So with a lot of exercise you need to get your eyes to judge, your hand to work with ease, and if those habits concentrate on bad models the taste will unnoticeably get used
to them because that which often enters the mind through the eyes stays there for a long time and makes a strong impression. It is thus extremely important to show beginners only things of good taste, so that drawings that they copy come either from the Antique or from reputable Masters.

Chapitre VII  
With what objects should one start.

As was stated in the previous chapter, beginners should only imitate things that create good taste.  In this chapter the question is whether one should start with a landscape or
animals or human figures, or everything indifferently <...>  
I say that one should start with heads because mistakes of proportion are not as visible in drawings of trees or flowers, but the artist himself can identify his faults when drawing heads. One who draws a head well will draw a flower well. <...>


Chapitre VIII 
That it is better to draw large at first.

Draw big as much as you can especially at first because the hand gets broken in better and becomes bolder, and because the faults and beauty are more visible in big drawings.
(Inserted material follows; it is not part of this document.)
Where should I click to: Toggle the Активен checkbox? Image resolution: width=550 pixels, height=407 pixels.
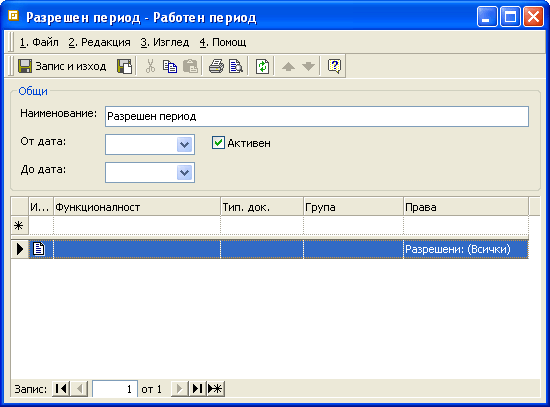point(218,143)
One who draws large will draw small well,
but those who always draw small often embarrass themselves when they draw large. <...>

Chapitre IX
When one should draw after Nature.

First one should copy well-finished drawings on white paper to understand the whole process, then drawings on different kinds of paper, and after a year of such exercise and having some facility one should draw after Paintings to let oneself go, then return to one's regular exercise, until one is capable of drawing after relief (sculpture),
p 21 
which one should be able to draw well before drawing after Nature.

Chapitre X
That to imitate an original one needs to start by sketching.

Sketching is making appear on paper a light idea of what you want to draw, so that if you make a mistake you can correct it. It makes sense before finishing each part to see if its proportionate to others, and you can't do that unless all the parts are before your eyes: so you should distribute them first each in its place only to know the [position of the main] masses as correctly as possible and with a 
light hand and soft charcoal and with almost invisible lines, so you can easily erase them when you want to fix the contours and finish all details.
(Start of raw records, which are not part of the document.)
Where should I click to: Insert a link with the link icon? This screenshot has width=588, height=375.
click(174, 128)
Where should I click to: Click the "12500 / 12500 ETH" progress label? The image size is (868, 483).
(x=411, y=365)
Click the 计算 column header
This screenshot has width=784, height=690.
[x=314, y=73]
For example to imitate the head A, I would draw the sketch B that contains roughly all parts, and after comparing proportions of all parts one with another, and being happy with them, I would erase my sketch with a clean cloth to leave a light trace, and I would then finish the contours and the whole work.

To sketch you need to keep your body straighter and to be a little further from the subject than usual, so that you can see the drawing and the original together without moving your head and compare them.

Chapitre XI  
Advice to help drawing with correct proportions.
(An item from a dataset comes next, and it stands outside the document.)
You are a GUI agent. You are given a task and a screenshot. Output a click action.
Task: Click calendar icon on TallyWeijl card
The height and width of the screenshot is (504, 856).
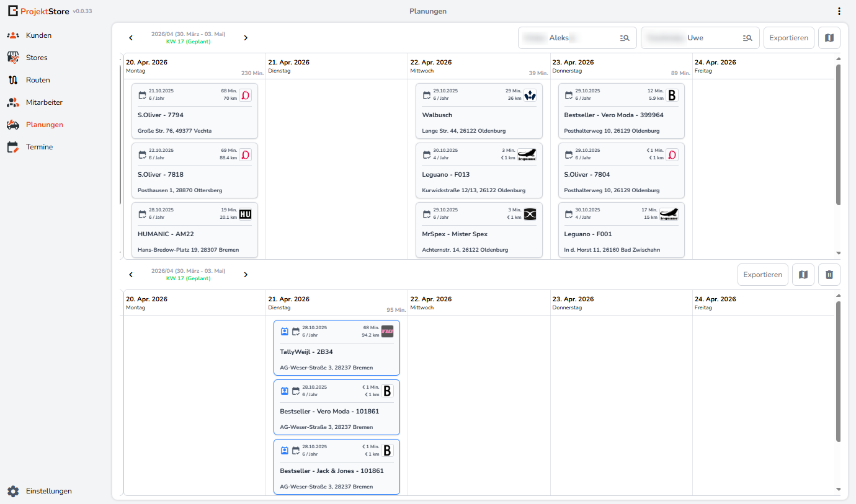tap(296, 331)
There are two easy methods: the first is to proportion one part to another, so your eyes do the job of the compass, carrying and comparing length of width of one thing to another to judge if it is larger or smaller or equal.  The first method is admirable to get the eyes used to accuracy.

The second is to imagine plumb-lines and level lines (or whatever other lines you like that can help you) everywhere to see if one part corresponds to another. <...>


Chapitre XII 
An excellent exercise to profit from your studies.

A good way to improve is to draw something you copied the day before, this time without looking at the original, out of your head, and then to compare your two drawings to see what you have retained. It has three good effects: it imprints the beauty you seek and have studied on your mind, it makes you think more carefully about the original you are copying and thus makes your copy better, and it is the best exercise for your memory which is a necessary skill in any study.

Chapitre XIII 
That one should learn to finish drawings before getting used to "croquer." 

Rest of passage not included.